I have two modes: off and on. So a couple of years ago feeling the need to turn off the constant chatter in my head, I decided to give meditation a try. I kept stumbling across mentions of meditation in books and articles I was reading at that time. The benefits being alluded to sounded positive. I figured I had nothing to loose, so why not try.

I found a quiet space in my house, shut the door, got comfortable on the floor, closed my eyes, took a couple of deep breathes, and let my mind go. The first image that popped in my head was the image of that little girl trapped in the tower I built so long ago. Immediately big hot tears started rolling down my cheeks. I wanted to run. I wanted to open my eyes and leave that place of quiet. I knew I couldn’t.  I couldn’t leave because I was her and she was me and I knew, I knew in that moment, that she was dying. I had to get her out.

I forced myself to stay seated and demanded that no matter how uncomfortable I felt I would stick this out. In my mind’s eye, I walked over to the tower and filled to the brim with remorse and regret I picked up the ladder and placed it against the wall. Climbing to the top, I was amazed at just how high of a wall I had built so long ago. The stones were larger then I remembered and colder as well. I slowly began to loosen and pull those huge blocks down one by one.

The little girl, the she that is me, looked up at me eyes filled with love and forgiveness. She looked up at me with no judgement as I pulled and pushed the stones of the tower away. When I finally got to the bottom, I took her in my arms and I held her and I promised that I would take care of her and never leave her alone again.

It’s a promise I have no intention of ever breaking.

12 Comments

  1. wonderful.

  2. What beautiful visuals. Your writing is poetic.

  3. Denise,
    This is such a powerful story. You have told it so well here. What’s so powerful for me here is that the little girl offered love and forgiveness.
    Tabitha 🙂

  4. What a beautiful story! I feel like you’ve been a protector, perhaps unaware of that aspect of yourself at age 12, and later, recognizing a new, more enlightened and informed way of protecting. 🙂

  5. I love this! You write beautifully!

  6. you captured me with every word. Absolutely beautiful.

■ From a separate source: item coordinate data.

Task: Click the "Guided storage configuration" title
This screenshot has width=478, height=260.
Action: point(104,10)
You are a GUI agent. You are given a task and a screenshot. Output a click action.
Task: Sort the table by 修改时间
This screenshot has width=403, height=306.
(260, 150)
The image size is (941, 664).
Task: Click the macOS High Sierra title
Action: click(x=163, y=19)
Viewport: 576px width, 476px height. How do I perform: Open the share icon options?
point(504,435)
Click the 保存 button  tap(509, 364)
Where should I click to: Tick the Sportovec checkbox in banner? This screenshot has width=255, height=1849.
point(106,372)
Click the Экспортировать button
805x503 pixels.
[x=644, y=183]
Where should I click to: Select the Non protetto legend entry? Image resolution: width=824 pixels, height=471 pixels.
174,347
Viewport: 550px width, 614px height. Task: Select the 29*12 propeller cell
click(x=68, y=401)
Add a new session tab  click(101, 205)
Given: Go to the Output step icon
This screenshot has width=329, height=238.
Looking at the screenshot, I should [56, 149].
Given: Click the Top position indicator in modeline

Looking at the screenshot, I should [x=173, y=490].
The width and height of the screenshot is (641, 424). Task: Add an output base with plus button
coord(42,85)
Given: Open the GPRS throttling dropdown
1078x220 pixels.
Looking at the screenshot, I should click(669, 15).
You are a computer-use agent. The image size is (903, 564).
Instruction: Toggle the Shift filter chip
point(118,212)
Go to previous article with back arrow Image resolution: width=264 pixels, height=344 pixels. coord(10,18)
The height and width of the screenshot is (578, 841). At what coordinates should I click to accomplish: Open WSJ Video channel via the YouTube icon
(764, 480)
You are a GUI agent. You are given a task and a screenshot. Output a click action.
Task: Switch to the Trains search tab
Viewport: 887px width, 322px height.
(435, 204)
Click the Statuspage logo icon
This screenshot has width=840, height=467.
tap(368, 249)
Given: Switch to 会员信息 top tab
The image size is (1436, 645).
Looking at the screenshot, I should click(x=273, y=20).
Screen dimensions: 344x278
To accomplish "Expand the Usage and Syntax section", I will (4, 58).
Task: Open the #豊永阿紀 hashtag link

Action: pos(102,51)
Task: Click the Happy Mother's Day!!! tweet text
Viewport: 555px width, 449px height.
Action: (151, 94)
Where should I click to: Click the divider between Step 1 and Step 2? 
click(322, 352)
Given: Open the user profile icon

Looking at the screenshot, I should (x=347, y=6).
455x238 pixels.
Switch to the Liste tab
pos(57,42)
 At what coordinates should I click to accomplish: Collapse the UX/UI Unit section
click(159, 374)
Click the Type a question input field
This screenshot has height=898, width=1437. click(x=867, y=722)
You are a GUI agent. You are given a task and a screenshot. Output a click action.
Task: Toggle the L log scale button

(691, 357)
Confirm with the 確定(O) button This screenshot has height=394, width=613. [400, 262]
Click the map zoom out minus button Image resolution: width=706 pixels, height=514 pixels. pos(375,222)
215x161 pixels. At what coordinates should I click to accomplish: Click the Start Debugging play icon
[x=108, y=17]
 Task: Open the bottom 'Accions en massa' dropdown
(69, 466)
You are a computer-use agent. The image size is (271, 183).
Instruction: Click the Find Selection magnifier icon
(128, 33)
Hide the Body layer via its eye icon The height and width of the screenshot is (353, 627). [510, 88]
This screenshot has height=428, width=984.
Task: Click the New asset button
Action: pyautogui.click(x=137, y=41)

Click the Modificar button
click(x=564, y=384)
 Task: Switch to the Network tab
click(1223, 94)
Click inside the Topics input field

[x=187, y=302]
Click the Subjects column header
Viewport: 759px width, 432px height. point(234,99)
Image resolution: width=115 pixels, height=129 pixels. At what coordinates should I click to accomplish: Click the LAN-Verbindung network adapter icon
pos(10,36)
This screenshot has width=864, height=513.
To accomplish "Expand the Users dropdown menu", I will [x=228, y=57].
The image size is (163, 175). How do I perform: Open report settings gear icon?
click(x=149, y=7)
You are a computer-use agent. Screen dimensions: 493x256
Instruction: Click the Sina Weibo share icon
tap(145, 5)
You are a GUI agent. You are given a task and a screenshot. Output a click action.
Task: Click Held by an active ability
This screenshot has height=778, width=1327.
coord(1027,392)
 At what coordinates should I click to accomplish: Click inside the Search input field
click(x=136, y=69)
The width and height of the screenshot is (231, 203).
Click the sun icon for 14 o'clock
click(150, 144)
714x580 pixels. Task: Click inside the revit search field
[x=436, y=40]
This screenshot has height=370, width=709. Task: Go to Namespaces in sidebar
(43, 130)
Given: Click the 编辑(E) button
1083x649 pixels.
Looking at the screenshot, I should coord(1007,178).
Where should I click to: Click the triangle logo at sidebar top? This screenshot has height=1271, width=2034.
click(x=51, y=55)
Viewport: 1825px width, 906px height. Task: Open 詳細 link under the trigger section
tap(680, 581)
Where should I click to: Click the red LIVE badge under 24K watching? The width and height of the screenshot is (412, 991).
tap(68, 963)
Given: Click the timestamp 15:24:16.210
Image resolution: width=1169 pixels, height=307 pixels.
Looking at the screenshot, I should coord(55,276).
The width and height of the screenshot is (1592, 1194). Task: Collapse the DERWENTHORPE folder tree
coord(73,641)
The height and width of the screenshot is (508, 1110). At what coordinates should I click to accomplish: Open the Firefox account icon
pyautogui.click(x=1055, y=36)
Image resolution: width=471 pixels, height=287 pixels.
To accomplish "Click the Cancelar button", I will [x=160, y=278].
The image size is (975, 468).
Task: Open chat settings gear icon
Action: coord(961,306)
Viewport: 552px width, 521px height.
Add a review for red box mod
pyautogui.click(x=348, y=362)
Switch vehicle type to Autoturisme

  7. You are an amazing writer and capture the depth in spirit that many of us fail at putting to words even in our own mind.

  8. Lovely. I enjoyed reading your story.

  9. What an exquisite story, Denise. I am so glad you re-discovered this place in you and returned to it. I think the 12 year was keeping her younger self safe… it sounded like a good idea to me too when I think of what adolescence did to me. Wisdom comes in many guises and different behaviors at different ages.

    Much love! and yes, thank you so much for sharing these deep tales of your Self. A gift!

  10. Denise, from your “on/off” mode to the “constant chatter in your head,” to your Prussian blue sky wall-building, I heard, felt, saw, and commiserated with the little girl and grown-up version of you, grappling with walls and towers. This was a profound and truthful assessment of self-care-taking in progress. Simply excellent.

  11. You move me with your writing. Week after week. Thank you!

  12. Exquisite piece, Denise. The metaphor is very powerful. The writing superb. “The stones were larger then I remembered and colder as well. I slowly began to loosen and pull those huge blocks down one by one.” That is the line that I’ll celebrate with you today.